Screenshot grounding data
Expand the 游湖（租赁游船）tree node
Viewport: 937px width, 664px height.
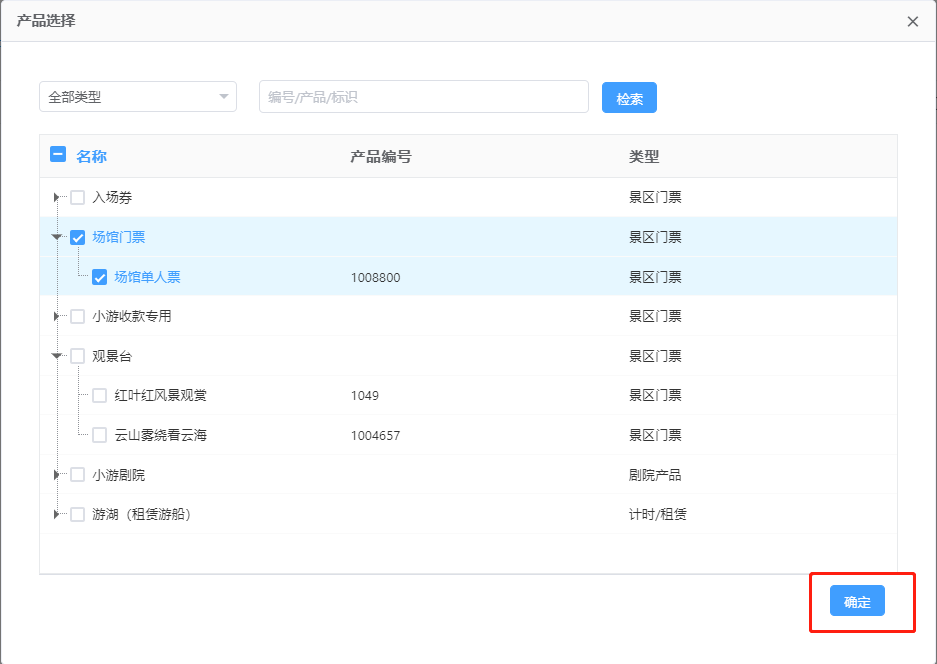coord(57,515)
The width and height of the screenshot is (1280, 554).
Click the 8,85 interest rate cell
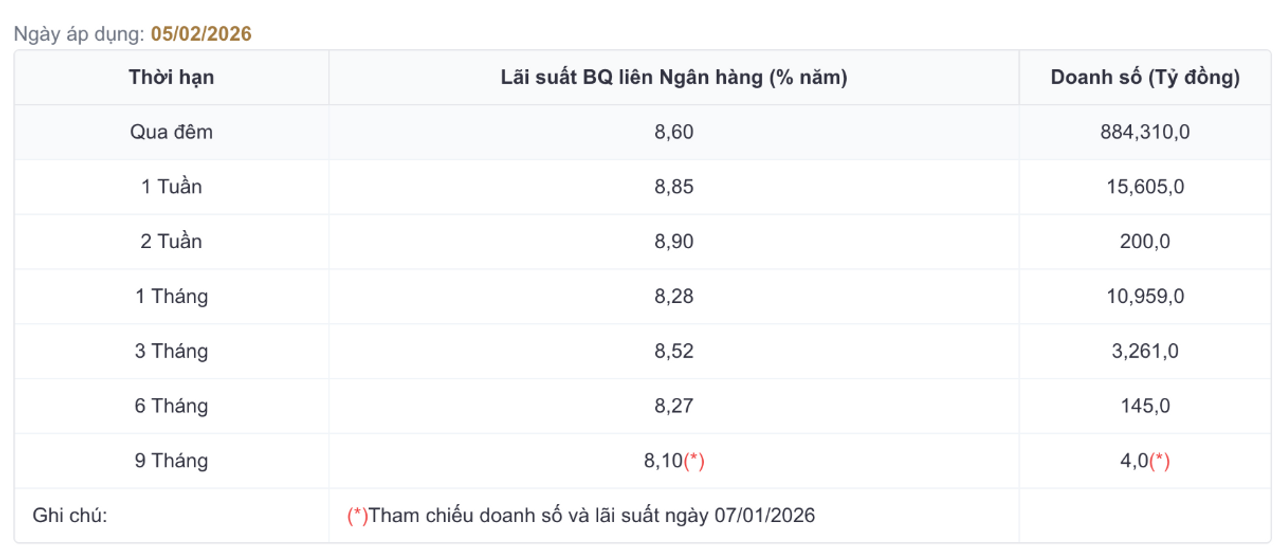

Task objective —
Leave out the pictures and retype the rest of the entries exactly.

Result below —
Expand the 游湖（租赁游船）tree node
Viewport: 937px width, 664px height.
coord(57,515)
The width and height of the screenshot is (1280, 554).
Click the 8,85 interest rate cell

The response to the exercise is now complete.